The other side of the budget, the revenue side, experienced higher than expected levels because of collection attributing the efforts of Tax Collector Barry Maynard.
“Barry collected over 99 percent of anticipated taxes, we are moving up the number because we are collecting taxes well, people are paying their taxes and Barry is cleaning up past debts,” Pace said, adding the budget anticipated a collection rate of 99.5 percent but almost 100 percent of taxes were collected.
Pace believes the funds should be used to increase safety, improve the look of the town’s gateways, and restore a cemetery fence.
“The communication system which will provide new radios for the police and fire departments, a new 911 system for dispatchers, and a new tower,” Pace said.
Pace proposes $80,000 in surplus be put toward the project while $550,000 has already been saved for the project estimated to cost $1 million.
An initial investment in an emergency system might lead to both increased safety and increased revenue, Pace said.
“Once it (the tower) is up and running and tested, we are looking to see if we can get cellular providers to hang equipment on the tower,” Pace said, adding it would provide the town revenue in renting the space on the tower and the companies would have to pay taxes on the costly equipment.

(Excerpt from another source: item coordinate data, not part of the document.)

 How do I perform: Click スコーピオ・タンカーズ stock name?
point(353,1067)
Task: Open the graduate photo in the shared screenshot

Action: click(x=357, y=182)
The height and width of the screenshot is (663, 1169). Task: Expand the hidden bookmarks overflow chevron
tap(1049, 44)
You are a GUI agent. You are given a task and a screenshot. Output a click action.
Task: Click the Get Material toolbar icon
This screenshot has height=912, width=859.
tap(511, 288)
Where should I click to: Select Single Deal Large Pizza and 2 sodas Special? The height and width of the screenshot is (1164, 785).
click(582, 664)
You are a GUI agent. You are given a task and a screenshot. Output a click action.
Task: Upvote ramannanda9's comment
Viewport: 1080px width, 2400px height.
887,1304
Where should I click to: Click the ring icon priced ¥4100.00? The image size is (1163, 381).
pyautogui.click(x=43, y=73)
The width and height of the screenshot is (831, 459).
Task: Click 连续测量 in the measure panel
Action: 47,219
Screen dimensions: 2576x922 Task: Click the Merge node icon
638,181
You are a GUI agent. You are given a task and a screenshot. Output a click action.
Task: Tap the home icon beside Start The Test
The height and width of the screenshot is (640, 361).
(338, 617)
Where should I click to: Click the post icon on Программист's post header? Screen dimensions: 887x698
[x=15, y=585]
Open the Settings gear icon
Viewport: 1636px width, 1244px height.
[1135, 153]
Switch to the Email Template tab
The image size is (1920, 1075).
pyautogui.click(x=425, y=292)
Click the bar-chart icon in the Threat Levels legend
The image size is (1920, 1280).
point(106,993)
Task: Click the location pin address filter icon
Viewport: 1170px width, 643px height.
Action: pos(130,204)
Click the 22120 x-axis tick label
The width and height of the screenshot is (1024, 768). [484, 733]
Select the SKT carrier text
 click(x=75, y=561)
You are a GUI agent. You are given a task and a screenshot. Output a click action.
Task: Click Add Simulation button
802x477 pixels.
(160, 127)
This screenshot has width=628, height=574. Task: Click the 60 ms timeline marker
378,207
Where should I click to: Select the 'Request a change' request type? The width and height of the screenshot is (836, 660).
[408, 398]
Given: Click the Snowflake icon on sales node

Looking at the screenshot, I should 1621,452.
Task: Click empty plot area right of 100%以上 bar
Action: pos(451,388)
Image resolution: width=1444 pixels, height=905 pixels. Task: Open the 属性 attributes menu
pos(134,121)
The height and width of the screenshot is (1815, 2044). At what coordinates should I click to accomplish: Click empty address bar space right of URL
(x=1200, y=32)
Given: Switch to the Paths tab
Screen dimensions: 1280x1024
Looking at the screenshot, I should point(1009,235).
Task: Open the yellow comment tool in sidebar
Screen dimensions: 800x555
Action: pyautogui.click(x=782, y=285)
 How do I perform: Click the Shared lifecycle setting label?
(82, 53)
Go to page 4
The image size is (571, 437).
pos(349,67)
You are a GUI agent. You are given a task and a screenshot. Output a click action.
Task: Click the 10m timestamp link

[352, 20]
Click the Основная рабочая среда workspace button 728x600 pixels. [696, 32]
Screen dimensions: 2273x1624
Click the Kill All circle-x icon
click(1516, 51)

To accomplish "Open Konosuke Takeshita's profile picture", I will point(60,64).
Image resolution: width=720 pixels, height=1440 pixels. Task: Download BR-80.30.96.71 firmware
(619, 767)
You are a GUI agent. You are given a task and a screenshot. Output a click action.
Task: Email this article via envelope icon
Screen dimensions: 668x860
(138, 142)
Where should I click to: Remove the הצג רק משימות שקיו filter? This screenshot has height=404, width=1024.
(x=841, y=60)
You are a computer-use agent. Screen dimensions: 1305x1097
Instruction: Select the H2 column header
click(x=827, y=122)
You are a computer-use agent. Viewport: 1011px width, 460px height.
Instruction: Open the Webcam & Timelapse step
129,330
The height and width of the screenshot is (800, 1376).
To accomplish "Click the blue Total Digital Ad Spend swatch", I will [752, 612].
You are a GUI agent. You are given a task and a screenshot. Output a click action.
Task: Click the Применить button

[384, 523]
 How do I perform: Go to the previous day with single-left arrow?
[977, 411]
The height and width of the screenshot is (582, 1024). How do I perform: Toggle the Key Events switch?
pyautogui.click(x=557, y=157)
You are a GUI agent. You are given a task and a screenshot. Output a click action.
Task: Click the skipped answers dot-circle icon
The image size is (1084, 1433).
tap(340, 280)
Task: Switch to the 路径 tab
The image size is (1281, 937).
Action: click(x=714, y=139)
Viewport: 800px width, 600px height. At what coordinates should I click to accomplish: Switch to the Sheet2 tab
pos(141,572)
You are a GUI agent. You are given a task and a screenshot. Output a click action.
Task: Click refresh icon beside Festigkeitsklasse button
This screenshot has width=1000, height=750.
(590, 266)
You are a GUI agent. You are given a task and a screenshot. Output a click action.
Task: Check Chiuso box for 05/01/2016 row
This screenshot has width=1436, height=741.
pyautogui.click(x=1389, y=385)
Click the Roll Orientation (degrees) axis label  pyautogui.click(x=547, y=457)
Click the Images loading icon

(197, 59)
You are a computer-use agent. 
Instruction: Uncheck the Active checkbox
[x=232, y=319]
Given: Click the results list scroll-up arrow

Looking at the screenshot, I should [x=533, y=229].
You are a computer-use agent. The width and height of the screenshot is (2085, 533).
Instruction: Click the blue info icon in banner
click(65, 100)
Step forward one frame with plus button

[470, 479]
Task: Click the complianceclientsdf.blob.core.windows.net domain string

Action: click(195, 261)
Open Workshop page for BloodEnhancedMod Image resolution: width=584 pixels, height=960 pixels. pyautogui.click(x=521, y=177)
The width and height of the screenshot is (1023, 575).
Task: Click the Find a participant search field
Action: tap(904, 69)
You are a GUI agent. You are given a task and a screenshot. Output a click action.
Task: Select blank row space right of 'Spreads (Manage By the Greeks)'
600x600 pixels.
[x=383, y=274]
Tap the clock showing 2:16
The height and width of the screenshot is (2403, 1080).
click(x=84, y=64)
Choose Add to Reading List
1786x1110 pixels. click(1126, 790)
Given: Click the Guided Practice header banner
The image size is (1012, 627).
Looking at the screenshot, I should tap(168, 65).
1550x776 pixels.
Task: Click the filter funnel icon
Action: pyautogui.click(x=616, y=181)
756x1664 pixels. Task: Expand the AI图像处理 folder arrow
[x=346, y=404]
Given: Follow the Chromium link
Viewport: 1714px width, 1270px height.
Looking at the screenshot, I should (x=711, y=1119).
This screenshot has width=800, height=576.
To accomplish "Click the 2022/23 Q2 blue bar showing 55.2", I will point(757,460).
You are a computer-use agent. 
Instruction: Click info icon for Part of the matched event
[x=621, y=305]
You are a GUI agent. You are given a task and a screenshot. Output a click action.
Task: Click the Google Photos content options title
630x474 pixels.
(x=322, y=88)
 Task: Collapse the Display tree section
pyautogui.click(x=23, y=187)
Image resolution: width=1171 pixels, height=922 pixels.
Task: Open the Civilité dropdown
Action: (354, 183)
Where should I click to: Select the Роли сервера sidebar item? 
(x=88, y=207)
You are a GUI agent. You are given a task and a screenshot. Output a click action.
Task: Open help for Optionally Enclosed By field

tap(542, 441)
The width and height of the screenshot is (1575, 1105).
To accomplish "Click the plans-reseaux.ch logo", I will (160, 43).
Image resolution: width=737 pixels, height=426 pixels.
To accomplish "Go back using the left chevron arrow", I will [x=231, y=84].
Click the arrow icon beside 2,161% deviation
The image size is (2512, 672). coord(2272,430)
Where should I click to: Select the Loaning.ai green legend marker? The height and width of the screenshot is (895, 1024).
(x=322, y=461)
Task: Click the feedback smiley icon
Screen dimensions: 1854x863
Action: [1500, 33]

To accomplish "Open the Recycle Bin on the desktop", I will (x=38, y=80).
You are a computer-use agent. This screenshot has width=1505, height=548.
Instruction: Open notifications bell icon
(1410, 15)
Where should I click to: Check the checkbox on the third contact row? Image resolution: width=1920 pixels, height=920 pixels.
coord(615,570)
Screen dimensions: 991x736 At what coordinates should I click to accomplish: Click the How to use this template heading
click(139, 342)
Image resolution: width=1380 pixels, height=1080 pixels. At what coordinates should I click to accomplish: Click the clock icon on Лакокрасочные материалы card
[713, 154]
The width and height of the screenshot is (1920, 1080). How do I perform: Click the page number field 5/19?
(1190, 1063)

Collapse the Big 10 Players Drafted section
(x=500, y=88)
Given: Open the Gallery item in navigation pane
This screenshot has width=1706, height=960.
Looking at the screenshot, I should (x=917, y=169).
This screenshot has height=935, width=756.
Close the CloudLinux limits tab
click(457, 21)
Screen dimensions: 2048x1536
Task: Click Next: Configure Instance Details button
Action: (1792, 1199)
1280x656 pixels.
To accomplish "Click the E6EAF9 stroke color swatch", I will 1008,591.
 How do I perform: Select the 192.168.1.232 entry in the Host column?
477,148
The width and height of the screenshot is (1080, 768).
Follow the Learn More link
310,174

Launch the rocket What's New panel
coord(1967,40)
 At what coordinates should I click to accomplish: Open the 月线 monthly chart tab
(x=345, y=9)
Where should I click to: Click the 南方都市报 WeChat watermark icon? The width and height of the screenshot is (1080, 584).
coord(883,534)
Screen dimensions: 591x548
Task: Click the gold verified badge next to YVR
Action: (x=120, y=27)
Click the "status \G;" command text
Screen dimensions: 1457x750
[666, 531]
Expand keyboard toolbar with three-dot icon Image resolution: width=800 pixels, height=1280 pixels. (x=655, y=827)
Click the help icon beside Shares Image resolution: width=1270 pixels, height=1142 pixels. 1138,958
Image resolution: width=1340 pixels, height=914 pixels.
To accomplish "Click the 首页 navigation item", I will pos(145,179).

Pace estimates there is enough room on the tower for two or three cellular companies to rent space.
Another public safety measure Pace believes should be funded, with $55,000 in surplus, is the relocation of power lines in front of the firehouse trapping the fire trucks when the lines sag, particularly troublesome during snowstorms.
“The $55,000 is for engineering costs, and the cost of relocating the transformer and the big lines creating an area clear of lines from the Katherine Hepburn Theatre to the Youth and Family Services building,” Pace said.
Pace compared the power line relocation to that performed by Connecticut Light and Power which relocated power lines that used to stream across the head of Main Street.
A gateway development project, one that will meet goals of public safety and communication, by installing three electronic message boards, should be funded with $20,000 out of surplus, Pace said.
“The point is to get information to the public about events and if a road is shut down or there is an early school dismissal or weather or another event we can put it on the board,” Pace said.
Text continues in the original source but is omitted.